Gov. Perry likes to portray himself as a fifth-generation Texan, a rancher and farmer who knows what it’s like to scratch a living from this rich, red soil. But the ledger books in the Haskell County Courthouse reveal a more complex story. His father, J.R. “Ray” Perry, for example, was elected as a Democrat to the Haskell County Commission in 1969 and quickly became one of the alpha dogs in county politics. In the early nineties, the county auditor, Betty Weise, declined to reimburse Ray Perry for less than $100 worth of expenses incurred by his wife, Amelia, who had accompanied him on a business trip to Amarillo. Eleven months later, Perry made a motion that effectively would abolish the auditor’s office. The motion was seconded and approved by the rest of the commissioners. Weise, who had put in 25 years with the county, found herself without a job. “I was forced to retire after that.”

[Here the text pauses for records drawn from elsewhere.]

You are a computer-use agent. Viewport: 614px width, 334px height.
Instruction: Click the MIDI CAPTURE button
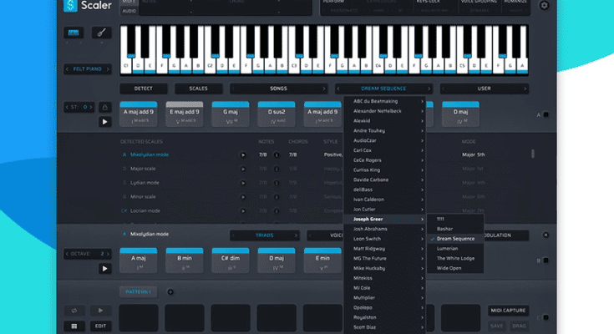click(509, 311)
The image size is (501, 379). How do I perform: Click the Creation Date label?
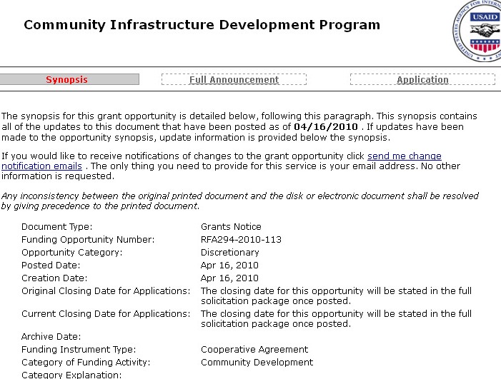click(54, 278)
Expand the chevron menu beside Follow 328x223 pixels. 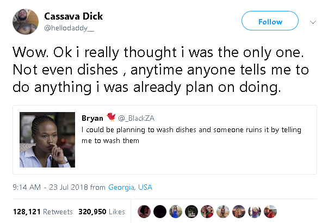tap(313, 22)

The elder Perry also had financial problems, court records show. In 1985, Ray Perry purchased a John Deere tractor for about $87,338, putting up $17,514 as a down payment. When he failed to make his next payment, the tractor was repossessed and sold to another party for $45,000. Perry was sued for roughly $9,700. Eventually the parties reached a compromise, and the case was dismissed.
In 1987, Dorothy and Evelyn Gillespie leased 640 acres of land to Ray and Rick Perry. But the deal went sour, with the two women alleging the father and son breached the terms of their lease and committed fraud by subletting the land without getting prior approval. The Perrys denied the charges, claiming the pasturing of cattle on leased premises was not considered subleasing. They also said they had fertilized the acreage, sprayed for weeds, purchased grass seed and made necessary repairs. The case eventually went to a jury that found the Perrys failed to comply with the terms of the lease, but didn’t commit fraud. The Gillespies were awarded $1,850 in attorney’s fees.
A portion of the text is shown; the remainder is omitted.